We were now well embarked upon this strange journey. We seldom spoke. Glora was intent upon guiding us. She was trying to make the best possible speed. I realized that it was a case of judgment, as well as physical haste. We had dropped into that six-foot pit. Had we waited a few moments longer, the depth would have been a hundred feet, two hundred, a thousand! It would have involved hours of arduous descent—if we had lingered until we were a trifle smaller!

We took other pellets. We traveled perhaps an hour more. There were many instances of Glora's skill. We squeezed into a gully and waited until it widened; we leapt over expanding caverns; we slid down a smooth yellowish slide of rocks, and saw it behind and over us, rising to become a great spreading ramp extending upward into the blue of the sky. Now, up there, little sailing white clouds were visible. And down where we stood it was deep twilight, queerly silvery with the dim light from the luminous rocks, as though some hidden moon were shining.

Strange, new world! I suddenly envisaged the full strangeness of it. Around me were spreading miles of barren, naked landscape. I gazed off to where, across the rugged plateau we were traversing, there was a range of hills. Behind and above them were mountains; serrated tiers; higher and more distant. An infinite spread of landscape! And, as we dwindled, still other vast reaches opened before us. I gazed overhead. Was it—compared to my stature now—a thousand miles, perhaps even a million miles up to where we had been two or three hours ago? I thought so.

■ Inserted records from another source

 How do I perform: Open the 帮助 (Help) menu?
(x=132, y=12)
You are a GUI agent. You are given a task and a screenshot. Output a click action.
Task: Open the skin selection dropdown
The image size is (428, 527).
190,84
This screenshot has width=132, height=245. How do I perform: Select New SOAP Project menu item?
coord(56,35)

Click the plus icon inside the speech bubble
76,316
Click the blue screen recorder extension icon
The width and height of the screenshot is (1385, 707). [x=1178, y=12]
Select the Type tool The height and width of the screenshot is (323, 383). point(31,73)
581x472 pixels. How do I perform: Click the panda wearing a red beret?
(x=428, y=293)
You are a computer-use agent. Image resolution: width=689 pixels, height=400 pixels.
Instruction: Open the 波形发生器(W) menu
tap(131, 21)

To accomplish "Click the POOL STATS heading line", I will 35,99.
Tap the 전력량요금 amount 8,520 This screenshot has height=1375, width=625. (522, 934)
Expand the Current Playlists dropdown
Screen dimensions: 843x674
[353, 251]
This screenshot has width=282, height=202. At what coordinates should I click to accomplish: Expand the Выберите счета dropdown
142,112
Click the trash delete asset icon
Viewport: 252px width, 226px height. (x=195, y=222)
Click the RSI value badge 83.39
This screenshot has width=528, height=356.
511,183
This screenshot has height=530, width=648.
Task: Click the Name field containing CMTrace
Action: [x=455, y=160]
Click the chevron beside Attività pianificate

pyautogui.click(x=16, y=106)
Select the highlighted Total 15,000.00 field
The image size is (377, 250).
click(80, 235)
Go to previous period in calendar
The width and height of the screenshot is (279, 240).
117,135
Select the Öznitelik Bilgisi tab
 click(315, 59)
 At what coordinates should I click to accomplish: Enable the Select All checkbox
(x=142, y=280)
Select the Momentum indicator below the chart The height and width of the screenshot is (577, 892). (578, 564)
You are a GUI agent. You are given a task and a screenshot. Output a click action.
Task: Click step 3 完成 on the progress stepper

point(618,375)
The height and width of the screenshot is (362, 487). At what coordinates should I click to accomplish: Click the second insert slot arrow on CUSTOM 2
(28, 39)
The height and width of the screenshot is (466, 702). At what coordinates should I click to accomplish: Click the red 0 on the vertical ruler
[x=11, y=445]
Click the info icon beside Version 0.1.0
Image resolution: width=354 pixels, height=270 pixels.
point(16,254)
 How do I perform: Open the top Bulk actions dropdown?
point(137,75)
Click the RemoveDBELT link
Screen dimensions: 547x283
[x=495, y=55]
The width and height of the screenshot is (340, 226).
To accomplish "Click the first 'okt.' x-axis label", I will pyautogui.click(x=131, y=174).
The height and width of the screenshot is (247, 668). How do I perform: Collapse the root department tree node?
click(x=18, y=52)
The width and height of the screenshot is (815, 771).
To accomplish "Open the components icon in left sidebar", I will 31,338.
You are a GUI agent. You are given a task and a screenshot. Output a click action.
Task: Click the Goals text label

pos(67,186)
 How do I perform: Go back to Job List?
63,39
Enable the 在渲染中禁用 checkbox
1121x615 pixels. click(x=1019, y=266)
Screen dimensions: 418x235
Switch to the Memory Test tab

Then suddenly I caught the other viewpoint. This was all only an inch of golden quartz—if one were large enough to see it that way!

Alan had been trying to memorize the main topographical features of our route. It was not as difficult as it seemed at first. We were always far larger than normal in comparison to our environment, and the main distinguishing characteristics of the landscape were obvious—the blind gully, with the round pit, for instance, or the ramp slide.

We had been traveling some three or four hours when Glora suggested a rest. We were at the edge of a broad canyon. The wall towered several hundred feet above us; but a few moments before, we had jumped down it with a single leap!

The last pellet we had taken had ceased its action. We sat down to rest. It was a wild, mountainous scene around us, deep with luminous gloom. We could barely see across the canyon to its distant cliff wall. The wall beside us had been smooth, but now it was broken and ridged. There were ravines in it, and dark holes resembling cave-mouths. One was near us. Alan gazed at it apprehensively.

"I say, Glora, I don't like sitting here."

I had been telling her all we knew of Polter. She listened quietly, seldom interrupting me. Then she said:

"I understand. I tell you now about Polter as I have seen him."